== Given text ==
- Also known as: Si tú supieras... María Isabel
- Genre: Telenovela Romance Drama
- Created by: Yolanda Vargas Dulché
- Written by: René Muñoz Ricardo Fiallega
- Directed by: Miguel Córcega Mónica Miguel
- Starring: Adela Noriega Fernando Carrillo Lorena Herrera Rafael Rojas
- Theme music composer: Kike Santander
- Opening theme: "Si tú supieras" by Alejandro Fernández
- Country of origin: Mexico
- Original language: Spanish
- No. of episodes: 125

Production
- Executive producer: Carla Estrada
- Producer: Arturo Lorca
- Production locations: Mexico City Tepic Acaponeta Guadalajara Paris Madrid
- Cinematography: Alejandro Frutos Jesús Acuña Lee
- Running time: 21–22 minutes
- Production company: Televisa

Original release
- Network: Canal de las Estrellas
- Release: August 4, 1997 – February 6, 1998

Related
- María Isabel (1966); María Isabel (1967);

= María Isabel (1997 TV series) =

Mexican telenovela

María Isabel (/es/) is a Mexican television drama series broadcast by Canal de Las Estrellas. Directed by Miguel Córcega and Mónica Miguel, it stars Adela Noriega, Fernando Carrillo, Lorena Herrera and Rafael Rojas. It aired from August 4, 1997 to February 6, 1998, replacing La jaula de oro and was replaced by La usurpadora. María Isabel, is one of the few telenovelas that focuses on the life of an indigenous female protagonist and her community. The story was written by Yolanda Vargas Dulché and adapted by René Muñoz.
===
== Data ==
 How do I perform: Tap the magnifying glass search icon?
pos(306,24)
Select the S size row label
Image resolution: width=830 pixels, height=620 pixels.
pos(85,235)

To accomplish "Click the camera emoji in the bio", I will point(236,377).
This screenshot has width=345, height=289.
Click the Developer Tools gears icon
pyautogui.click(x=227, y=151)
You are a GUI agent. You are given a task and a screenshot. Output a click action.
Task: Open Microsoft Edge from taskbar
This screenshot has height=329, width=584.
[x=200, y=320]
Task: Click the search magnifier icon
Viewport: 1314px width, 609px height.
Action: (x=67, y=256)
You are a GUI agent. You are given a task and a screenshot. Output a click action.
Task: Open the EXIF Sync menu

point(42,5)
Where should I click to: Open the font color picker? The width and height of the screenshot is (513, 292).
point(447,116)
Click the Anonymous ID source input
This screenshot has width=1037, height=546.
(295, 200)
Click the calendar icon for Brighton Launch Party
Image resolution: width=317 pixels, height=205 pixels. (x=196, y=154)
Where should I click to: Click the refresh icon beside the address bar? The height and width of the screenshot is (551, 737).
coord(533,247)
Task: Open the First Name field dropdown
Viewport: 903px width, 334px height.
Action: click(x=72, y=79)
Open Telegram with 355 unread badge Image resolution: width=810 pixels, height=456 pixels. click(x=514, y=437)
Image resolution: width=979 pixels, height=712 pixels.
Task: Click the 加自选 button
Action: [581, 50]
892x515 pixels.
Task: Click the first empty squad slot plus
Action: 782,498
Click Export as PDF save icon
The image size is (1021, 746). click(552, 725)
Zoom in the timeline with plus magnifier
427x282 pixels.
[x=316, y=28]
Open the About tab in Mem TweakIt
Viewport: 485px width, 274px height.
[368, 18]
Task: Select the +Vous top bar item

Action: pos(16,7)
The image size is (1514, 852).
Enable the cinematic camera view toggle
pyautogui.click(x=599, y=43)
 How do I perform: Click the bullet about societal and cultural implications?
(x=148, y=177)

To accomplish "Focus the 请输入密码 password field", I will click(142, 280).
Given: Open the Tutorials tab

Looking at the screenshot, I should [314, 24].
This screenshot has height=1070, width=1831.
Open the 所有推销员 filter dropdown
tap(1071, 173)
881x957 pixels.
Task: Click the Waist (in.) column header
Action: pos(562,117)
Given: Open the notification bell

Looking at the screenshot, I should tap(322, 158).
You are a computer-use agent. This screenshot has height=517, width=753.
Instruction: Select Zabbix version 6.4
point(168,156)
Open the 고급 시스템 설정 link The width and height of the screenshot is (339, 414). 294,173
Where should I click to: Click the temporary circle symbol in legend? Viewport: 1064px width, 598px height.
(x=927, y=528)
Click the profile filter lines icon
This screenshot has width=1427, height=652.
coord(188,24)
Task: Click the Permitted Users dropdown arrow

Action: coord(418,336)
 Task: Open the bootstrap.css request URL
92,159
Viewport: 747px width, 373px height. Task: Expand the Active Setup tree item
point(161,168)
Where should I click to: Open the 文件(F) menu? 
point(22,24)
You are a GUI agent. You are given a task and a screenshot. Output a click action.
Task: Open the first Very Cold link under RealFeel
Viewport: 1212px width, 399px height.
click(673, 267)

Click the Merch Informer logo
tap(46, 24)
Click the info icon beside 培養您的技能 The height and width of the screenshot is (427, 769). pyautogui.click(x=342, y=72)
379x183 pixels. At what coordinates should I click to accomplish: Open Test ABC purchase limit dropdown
===
Direction 1 =
In the text on the telenovela María Isabel, which series did it replace when it began airing?
Direction 2 =
Reproduce the part of the María Isabel text starting with "Original release" and going on through "by René Muñoz.".

Full answer 1 =
La jaula de oro

Full answer 2 =
Original release
- Network: Canal de las Estrellas
- Release: August 4, 1997 – February 6, 1998

Related
- María Isabel (1966); María Isabel (1967);

= María Isabel (1997 TV series) =

Mexican telenovela

María Isabel (/es/) is a Mexican television drama series broadcast by Canal de Las Estrellas. Directed by Miguel Córcega and Mónica Miguel, it stars Adela Noriega, Fernando Carrillo, Lorena Herrera and Rafael Rojas. It aired from August 4, 1997 to February 6, 1998, replacing La jaula de oro and was replaced by La usurpadora. María Isabel, is one of the few telenovelas that focuses on the life of an indigenous female protagonist and her community. The story was written by Yolanda Vargas Dulché and adapted by René Muñoz.